SDLH: Yes, and it’s funny because she believed these lies all her life, but then she’s also always questioning her mother. Like, I remember this and I remember that. So you’d think that she didn’t really believe all those lies. She’s just skeptical about other people’s minds. It was hard, it was complicated, but it was nice getting to know so many layers in this person.
CS: A question to María Mercedes: when we first see you appearing on screen, when you arrive in the midst of that crowd in front of the General’s house, your face beams on screen like an ominous ray of sunshine, but you are going to enter a house that is a house of danger and you are aware of that. How difficult was it for you, representing the indigenous people, to enter the enemy’s world?
MMC: My character always knew since the beginning what she was going for.
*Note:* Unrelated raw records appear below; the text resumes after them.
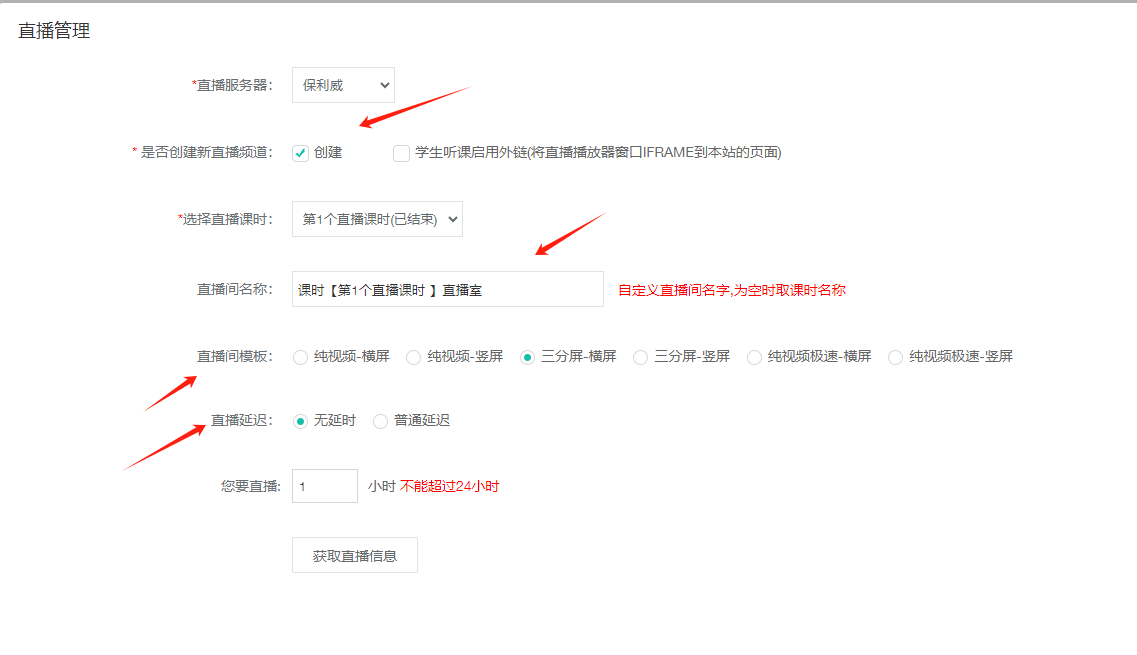This screenshot has height=655, width=1137.
Task: Select the 无延时 delay radio button
Action: pos(300,421)
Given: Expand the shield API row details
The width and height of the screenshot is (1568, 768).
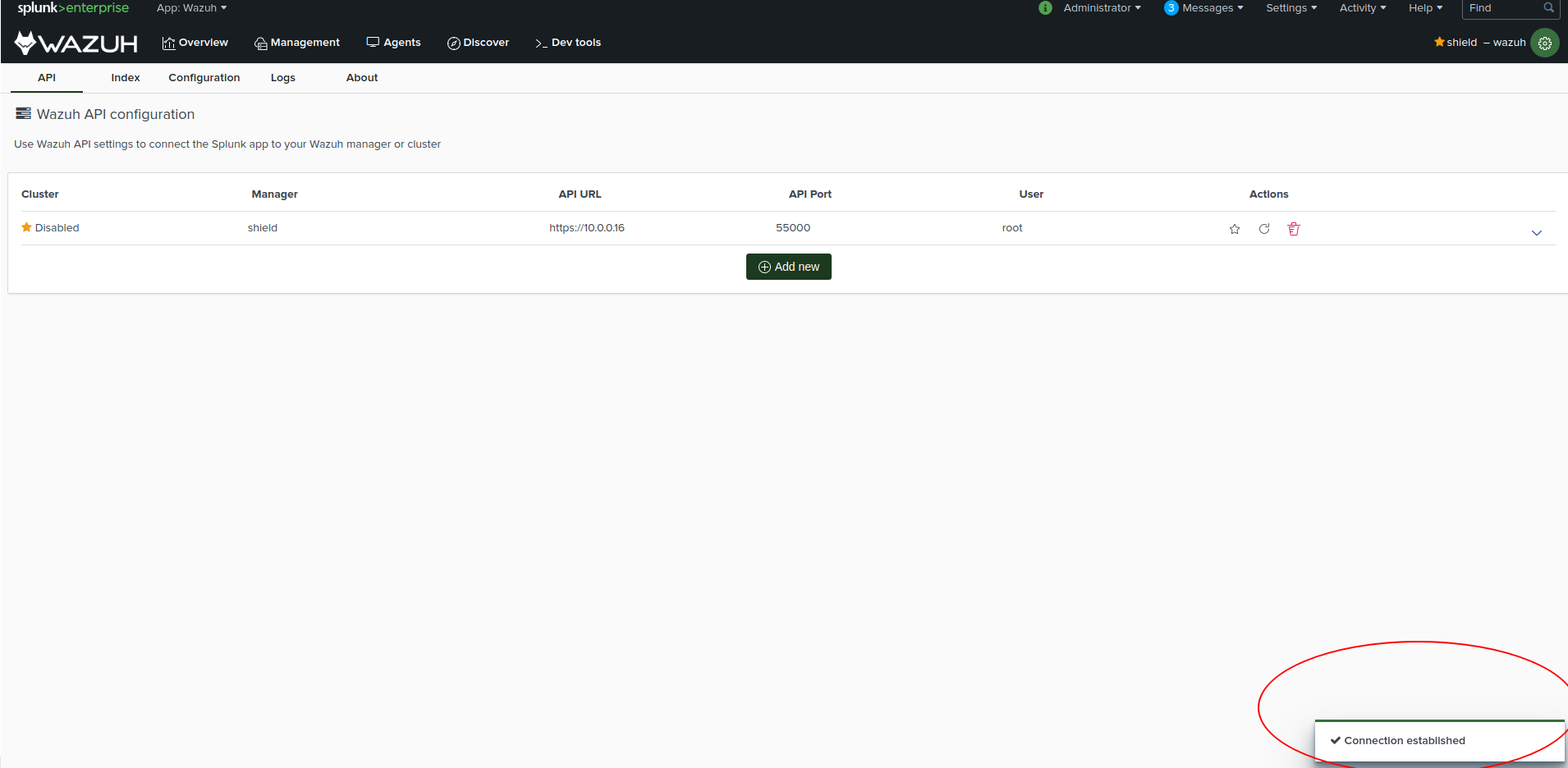Looking at the screenshot, I should coord(1536,233).
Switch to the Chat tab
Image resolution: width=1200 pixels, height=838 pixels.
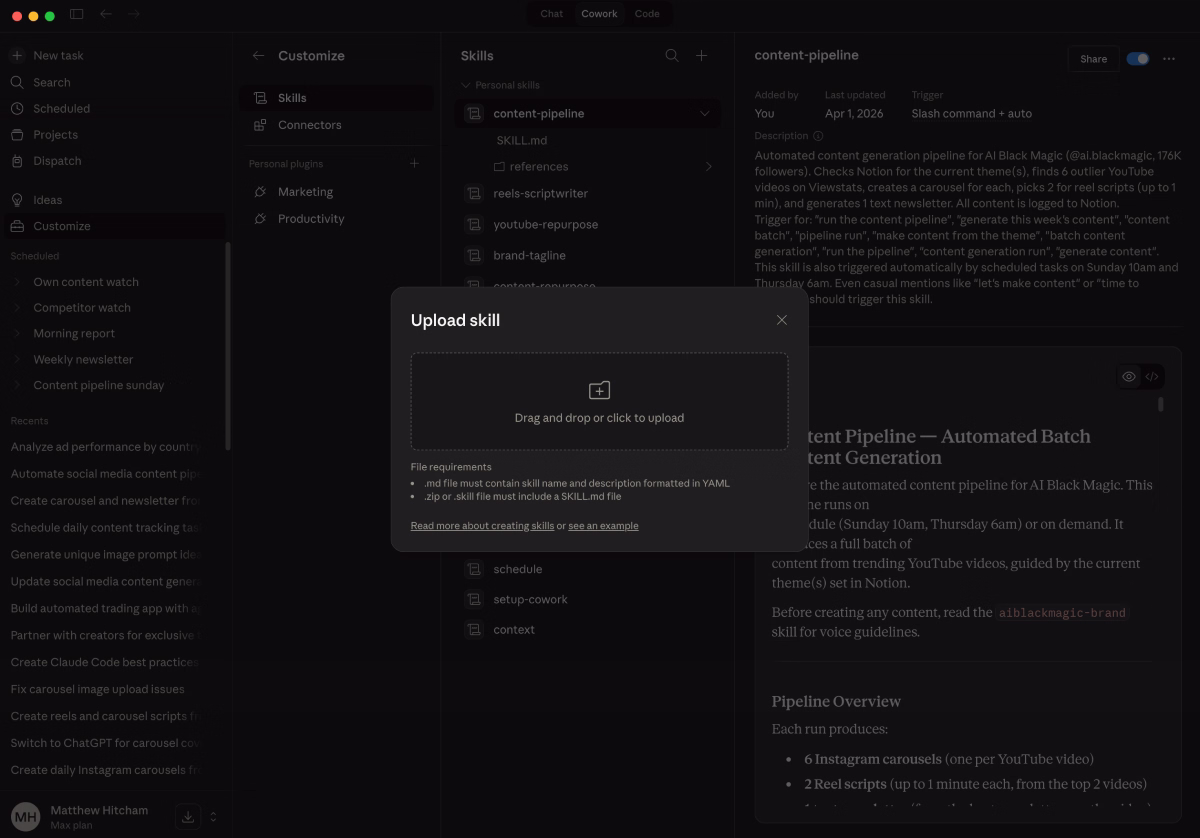click(x=551, y=14)
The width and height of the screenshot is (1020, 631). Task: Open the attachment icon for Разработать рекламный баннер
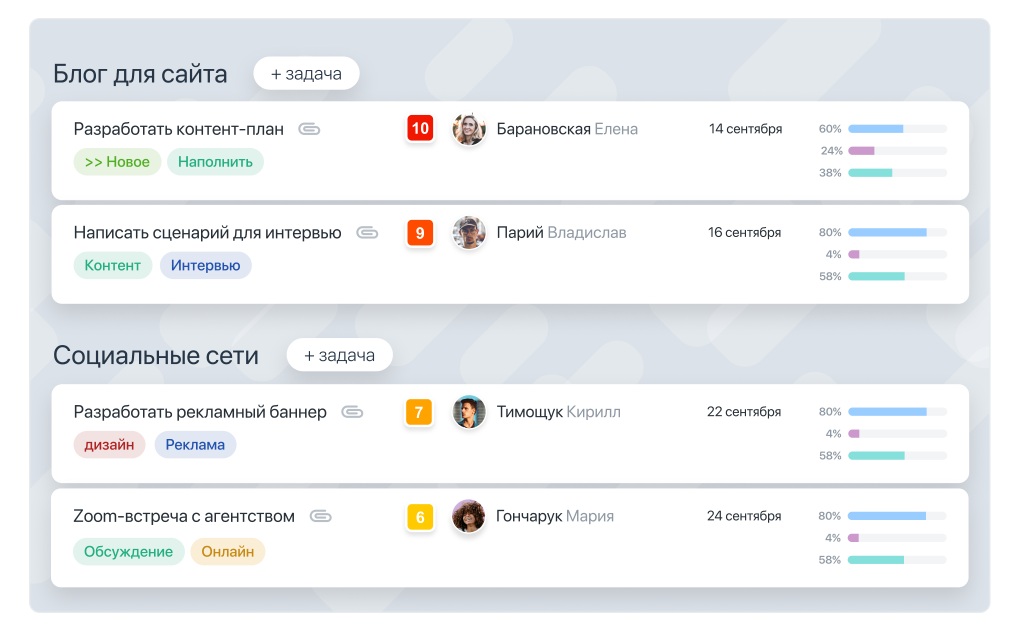point(352,412)
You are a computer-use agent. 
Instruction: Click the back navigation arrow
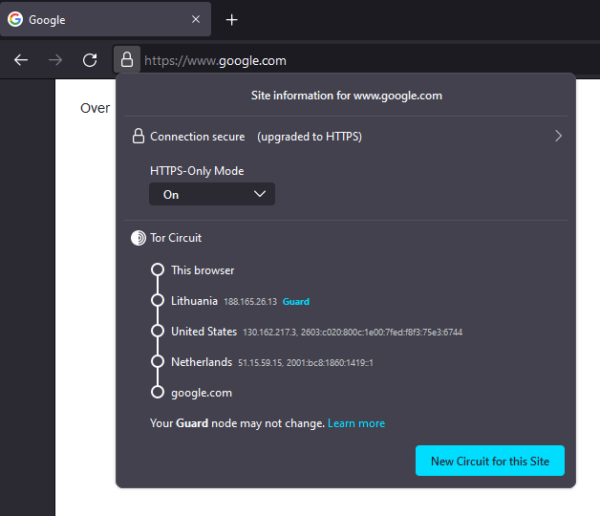pyautogui.click(x=21, y=60)
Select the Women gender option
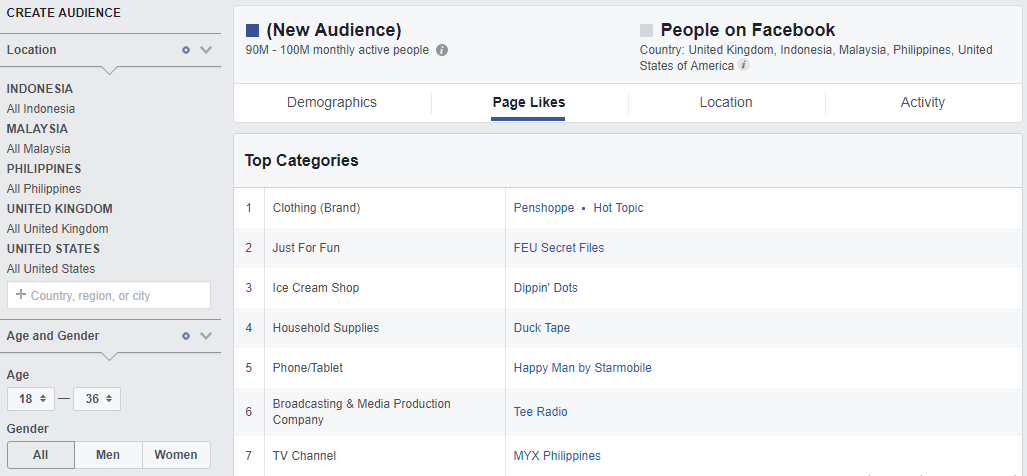 (x=176, y=455)
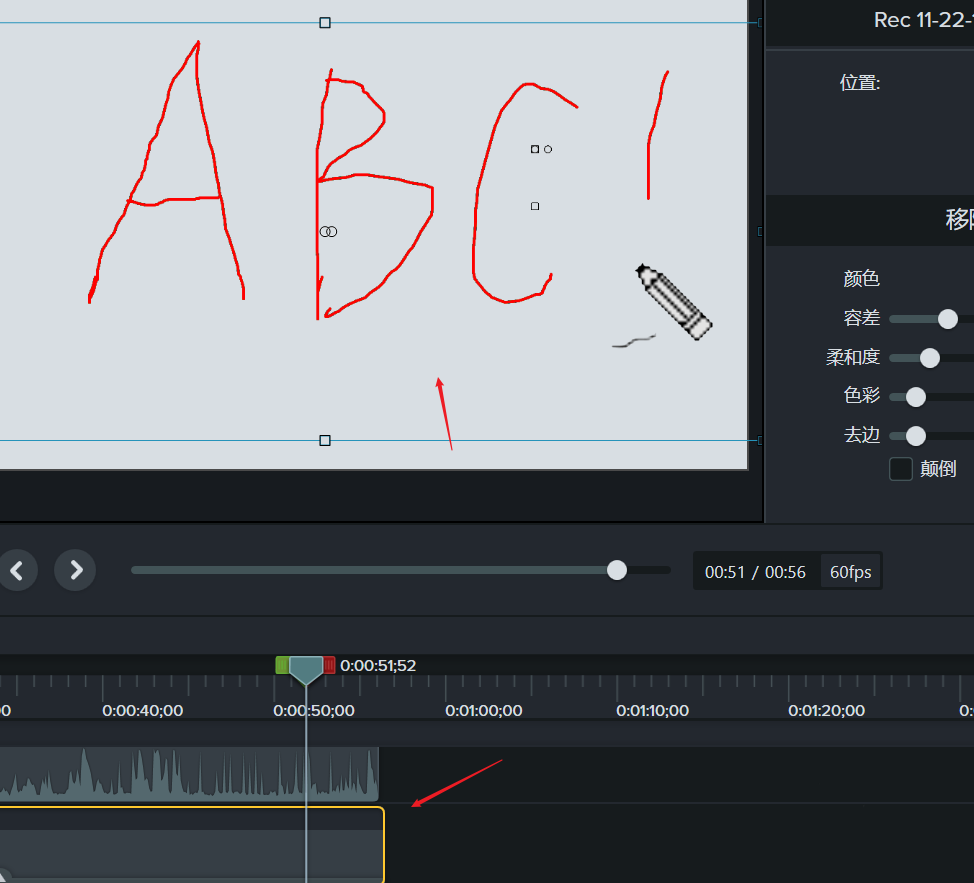Click the 柔和度 softness slider handle
The image size is (974, 883).
(929, 357)
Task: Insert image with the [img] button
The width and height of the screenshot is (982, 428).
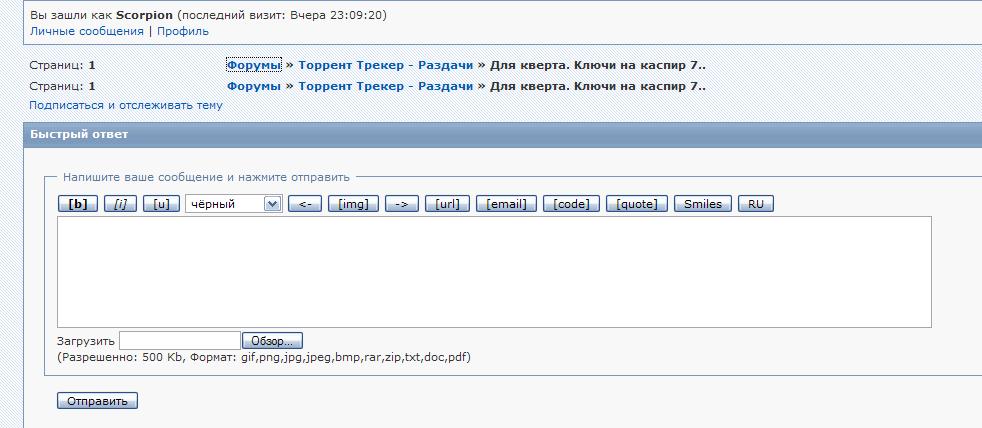Action: pyautogui.click(x=354, y=204)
And that when I get into the house and find these women, I have the ability to see everything they hide. So I take that advantage and I find the weak points of each one of them, so I can show them who the General really is. And I was not scared, as that was my goal.
CS: What was fascinating is that your character also plays several different genres and that there are moments when we are almost verging towards horror or pure menace or threat, because you truly are scary as well! (laughter) And that until a certain point we never know, and this is one of the biggest strengths of the film, if she’s there just to do her work as a maid or if she is there to change the world.
MMC: At first, she’s a bit like an animal that doesn’t know what she really is. But eventually she knows she is there to change the world indeed, and do justice for the desaparecidos (editor: the ‘disappeared ones’).